Since the institution of marriage and its related benefits and burdens were unavailable to them, same-sex couples fashioned their own financial agreements. Getting married requires that those arrangements be re-examined and redefined within the institution of marriage or by explicit avoidance of those rules through a pre-nuptial agreement.

To give proper advice, a lawyer needs to examine the past financial history of the couple, review how assets are titled, look at birth certificates and adoption orders for their children and any legal documents which concern a formalization of their relationship. For example, are both adults the legal parents of the children? Should real estate previously titled in some other form be retitled as tenants by the entirety? What about retirement account and life insurance beneficiary designations?

During the evolution of state sanctioned relationship recognition for same-sex couples, individual states created a variety of relationships for these couples which are less than marriage. In addition to these state sanctioned forms of relationships, there are municipal and county registries and employer sponsored domestic partnership statements.

Given the uncertain legal status of these non-marital relationships, often when a same-sex couple broke up they did not think it necessary to fulfill any legal formalities to have these relationships terminated. As a result, a lawyer needs to question the clients whether they entered into a domestic partnership or civil union with the person they are about to marry or with someone else. Clearly, before getting married, it is imperative to terminate any prior legal relationships with former partners.

Also an attorney must investigate whether the couple now considering marriage ever signed an agreement between themselves memorializing their financial arrangements, particularly if done before entering into a domestic partnership or civil union. If so, the lawyer needs to ascertain whether that prior agreement remains valid or will be voided by a subsequent marriage.

Although the right for same-sex couples to marry is being extended state by state, there are still many states which do not recognize such marriages. Therefore, it is mandatory that any pre-nuptial agreement for a same-sex couple specify a choice of laws for which state’s laws will be used to interpret and enforce the agreement. A pre-nuptial agreement should state that even if the couple moves to a state which refuses to recognize their marriage, the agreement shall still be valid and shall be subject to the laws of a particular jurisdiction which recognizes that marriage.
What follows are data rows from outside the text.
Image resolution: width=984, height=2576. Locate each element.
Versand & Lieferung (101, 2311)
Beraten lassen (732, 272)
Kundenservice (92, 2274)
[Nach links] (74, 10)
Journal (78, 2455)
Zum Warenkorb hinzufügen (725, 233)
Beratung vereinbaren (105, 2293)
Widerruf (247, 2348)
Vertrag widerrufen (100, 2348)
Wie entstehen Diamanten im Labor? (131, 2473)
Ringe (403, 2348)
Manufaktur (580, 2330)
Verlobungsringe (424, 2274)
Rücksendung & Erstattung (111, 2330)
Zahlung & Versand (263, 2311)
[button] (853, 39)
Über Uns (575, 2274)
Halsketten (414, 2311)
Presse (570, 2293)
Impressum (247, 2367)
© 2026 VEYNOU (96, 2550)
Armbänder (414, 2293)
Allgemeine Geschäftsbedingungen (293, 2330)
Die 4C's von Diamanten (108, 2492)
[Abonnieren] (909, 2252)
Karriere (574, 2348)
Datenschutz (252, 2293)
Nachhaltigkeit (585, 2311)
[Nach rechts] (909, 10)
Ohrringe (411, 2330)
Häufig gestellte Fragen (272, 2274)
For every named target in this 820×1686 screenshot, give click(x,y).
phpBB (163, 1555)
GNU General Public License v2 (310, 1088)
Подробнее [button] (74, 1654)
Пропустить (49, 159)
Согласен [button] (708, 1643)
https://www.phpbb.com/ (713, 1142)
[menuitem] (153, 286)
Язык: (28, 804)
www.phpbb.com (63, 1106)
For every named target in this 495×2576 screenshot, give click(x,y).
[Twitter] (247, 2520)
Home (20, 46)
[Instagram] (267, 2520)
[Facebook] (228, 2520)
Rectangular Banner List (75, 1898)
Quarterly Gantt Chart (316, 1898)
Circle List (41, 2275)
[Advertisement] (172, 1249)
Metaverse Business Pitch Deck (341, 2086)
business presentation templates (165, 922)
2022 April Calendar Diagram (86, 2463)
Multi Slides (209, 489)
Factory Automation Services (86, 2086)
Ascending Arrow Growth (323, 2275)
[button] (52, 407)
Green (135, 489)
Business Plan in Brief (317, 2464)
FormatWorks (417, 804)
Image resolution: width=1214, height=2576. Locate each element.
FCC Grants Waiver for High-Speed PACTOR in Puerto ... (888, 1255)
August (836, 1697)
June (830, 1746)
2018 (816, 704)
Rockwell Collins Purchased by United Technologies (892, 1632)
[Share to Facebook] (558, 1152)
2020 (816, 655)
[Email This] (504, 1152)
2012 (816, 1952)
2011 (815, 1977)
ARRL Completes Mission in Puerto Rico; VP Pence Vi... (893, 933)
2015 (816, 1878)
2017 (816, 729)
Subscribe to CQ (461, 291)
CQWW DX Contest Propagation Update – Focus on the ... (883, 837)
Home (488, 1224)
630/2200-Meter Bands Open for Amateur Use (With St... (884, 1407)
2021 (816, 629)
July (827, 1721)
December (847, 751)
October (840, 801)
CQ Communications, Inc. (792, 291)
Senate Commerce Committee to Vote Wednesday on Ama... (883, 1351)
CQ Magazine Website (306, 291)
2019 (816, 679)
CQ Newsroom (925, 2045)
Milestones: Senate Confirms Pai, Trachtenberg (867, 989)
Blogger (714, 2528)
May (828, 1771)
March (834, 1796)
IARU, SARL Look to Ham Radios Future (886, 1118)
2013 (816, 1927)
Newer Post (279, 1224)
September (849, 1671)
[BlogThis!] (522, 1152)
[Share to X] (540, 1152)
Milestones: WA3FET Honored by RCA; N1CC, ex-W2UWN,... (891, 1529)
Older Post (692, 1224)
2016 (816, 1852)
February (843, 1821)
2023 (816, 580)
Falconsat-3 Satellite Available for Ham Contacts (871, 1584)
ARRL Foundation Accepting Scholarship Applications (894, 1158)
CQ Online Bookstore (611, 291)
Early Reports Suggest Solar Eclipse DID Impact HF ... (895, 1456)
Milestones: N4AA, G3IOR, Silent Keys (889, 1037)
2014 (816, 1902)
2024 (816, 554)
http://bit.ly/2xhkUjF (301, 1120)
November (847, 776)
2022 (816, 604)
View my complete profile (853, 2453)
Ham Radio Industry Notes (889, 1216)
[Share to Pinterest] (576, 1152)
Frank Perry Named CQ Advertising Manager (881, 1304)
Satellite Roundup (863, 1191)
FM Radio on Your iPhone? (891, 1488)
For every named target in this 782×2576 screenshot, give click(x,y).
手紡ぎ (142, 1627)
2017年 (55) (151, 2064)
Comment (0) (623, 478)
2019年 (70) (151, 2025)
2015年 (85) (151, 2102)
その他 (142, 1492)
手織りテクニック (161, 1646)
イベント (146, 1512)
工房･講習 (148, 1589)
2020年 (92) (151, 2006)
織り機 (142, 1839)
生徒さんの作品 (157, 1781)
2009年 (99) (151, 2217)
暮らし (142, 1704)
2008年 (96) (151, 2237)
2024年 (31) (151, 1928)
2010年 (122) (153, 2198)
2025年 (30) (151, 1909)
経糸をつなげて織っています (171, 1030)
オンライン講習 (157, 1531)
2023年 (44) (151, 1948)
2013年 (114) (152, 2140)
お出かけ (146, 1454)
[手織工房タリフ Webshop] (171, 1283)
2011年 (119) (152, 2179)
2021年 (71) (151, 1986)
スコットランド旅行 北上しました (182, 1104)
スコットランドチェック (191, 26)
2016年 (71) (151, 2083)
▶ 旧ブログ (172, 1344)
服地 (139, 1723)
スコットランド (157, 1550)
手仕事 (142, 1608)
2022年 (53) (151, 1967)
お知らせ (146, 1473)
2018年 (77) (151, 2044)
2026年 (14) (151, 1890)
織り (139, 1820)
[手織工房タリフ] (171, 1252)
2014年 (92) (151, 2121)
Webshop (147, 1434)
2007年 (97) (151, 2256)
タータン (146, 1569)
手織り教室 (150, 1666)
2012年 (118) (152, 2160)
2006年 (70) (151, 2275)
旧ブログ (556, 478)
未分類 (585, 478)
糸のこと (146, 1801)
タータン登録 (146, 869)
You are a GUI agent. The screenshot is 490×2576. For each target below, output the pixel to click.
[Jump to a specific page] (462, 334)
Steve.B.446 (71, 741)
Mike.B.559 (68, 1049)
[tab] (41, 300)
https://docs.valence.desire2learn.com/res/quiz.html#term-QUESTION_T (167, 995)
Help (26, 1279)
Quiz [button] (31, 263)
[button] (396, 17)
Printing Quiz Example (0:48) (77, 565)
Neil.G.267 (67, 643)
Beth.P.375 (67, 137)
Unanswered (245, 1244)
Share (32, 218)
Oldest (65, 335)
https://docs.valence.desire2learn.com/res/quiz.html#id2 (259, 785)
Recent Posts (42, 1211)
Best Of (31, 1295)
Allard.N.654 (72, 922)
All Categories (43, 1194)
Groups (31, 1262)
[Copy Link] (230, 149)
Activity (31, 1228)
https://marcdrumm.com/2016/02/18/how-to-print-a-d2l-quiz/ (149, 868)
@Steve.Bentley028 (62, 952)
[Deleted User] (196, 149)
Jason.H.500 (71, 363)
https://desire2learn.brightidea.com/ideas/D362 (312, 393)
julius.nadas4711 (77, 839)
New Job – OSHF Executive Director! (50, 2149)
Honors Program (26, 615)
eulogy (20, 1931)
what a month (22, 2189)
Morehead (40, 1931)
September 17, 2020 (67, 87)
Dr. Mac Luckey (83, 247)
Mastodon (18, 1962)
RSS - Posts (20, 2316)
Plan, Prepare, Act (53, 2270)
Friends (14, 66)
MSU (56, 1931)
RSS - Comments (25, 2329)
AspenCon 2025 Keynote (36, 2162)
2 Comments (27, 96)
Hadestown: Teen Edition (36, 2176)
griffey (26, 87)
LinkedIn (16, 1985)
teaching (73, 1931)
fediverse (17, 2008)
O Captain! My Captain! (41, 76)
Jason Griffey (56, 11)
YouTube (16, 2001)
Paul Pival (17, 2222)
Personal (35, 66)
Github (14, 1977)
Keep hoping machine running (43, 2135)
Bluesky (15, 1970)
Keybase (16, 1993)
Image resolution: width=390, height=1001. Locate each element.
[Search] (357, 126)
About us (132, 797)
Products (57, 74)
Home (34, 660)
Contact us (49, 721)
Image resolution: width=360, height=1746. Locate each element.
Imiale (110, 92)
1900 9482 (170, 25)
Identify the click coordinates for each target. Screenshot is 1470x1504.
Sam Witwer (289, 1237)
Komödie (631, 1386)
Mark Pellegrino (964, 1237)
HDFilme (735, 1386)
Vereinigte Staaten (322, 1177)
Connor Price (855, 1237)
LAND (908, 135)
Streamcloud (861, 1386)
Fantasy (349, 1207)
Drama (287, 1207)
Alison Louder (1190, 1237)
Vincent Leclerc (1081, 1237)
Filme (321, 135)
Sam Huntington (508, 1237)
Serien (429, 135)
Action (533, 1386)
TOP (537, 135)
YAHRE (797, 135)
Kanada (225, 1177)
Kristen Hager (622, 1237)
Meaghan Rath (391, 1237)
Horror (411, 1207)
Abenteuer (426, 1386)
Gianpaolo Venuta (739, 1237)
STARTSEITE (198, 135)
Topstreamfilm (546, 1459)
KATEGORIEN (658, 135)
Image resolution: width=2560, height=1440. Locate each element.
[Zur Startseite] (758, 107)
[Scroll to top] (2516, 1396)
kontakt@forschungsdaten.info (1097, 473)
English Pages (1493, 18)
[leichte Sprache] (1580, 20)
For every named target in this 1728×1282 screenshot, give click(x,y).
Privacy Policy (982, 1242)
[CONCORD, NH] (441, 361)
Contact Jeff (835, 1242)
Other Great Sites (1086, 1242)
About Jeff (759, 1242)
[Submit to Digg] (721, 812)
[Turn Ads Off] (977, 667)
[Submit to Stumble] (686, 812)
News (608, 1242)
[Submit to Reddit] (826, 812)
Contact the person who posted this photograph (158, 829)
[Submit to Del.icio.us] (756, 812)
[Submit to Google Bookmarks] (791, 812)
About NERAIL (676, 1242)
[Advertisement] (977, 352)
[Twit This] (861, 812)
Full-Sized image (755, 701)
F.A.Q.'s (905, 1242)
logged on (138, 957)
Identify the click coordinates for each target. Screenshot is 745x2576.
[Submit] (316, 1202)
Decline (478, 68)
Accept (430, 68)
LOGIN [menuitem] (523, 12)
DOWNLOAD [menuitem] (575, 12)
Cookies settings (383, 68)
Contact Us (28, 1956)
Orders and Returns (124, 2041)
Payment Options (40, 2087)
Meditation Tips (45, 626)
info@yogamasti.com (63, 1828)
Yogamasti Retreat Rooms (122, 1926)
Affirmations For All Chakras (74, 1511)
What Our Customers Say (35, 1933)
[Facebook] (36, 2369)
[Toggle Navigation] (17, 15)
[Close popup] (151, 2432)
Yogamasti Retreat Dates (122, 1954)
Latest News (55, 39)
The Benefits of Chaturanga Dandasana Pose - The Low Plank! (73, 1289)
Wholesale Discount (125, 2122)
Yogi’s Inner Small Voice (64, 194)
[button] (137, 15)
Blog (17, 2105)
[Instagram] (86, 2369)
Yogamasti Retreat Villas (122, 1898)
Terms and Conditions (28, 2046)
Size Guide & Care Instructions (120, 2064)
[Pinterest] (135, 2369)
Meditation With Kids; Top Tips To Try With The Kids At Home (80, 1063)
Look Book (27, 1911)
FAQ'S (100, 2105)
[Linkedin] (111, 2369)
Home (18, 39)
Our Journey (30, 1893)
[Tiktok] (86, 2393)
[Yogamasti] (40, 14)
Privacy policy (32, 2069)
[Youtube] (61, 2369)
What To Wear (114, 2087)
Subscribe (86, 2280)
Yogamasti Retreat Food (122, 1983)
Despite living in a state which will not recognize their marriage, some same-sex couples still plan to get married in a state where those marriages are allowed and then return to their home state. In preparing a pre-nuptial agreement, should they consult lawyers in their home state or in the state where the marriage will be celebrated? The best answer is that they should consult attorneys in both states. The lawyers need to craft specific language which covers this situation with the understanding that at some point the home state of this couple may recognize their marriage.

As the laws about same-sex marriage continue to evolve, practitioners need to stay abreast of legal developments and be nimble and flexible to adjust to the changes. Even if there is marriage equality nationwide within the next year, same-sex couples considering marriage will still need to consider these same issues.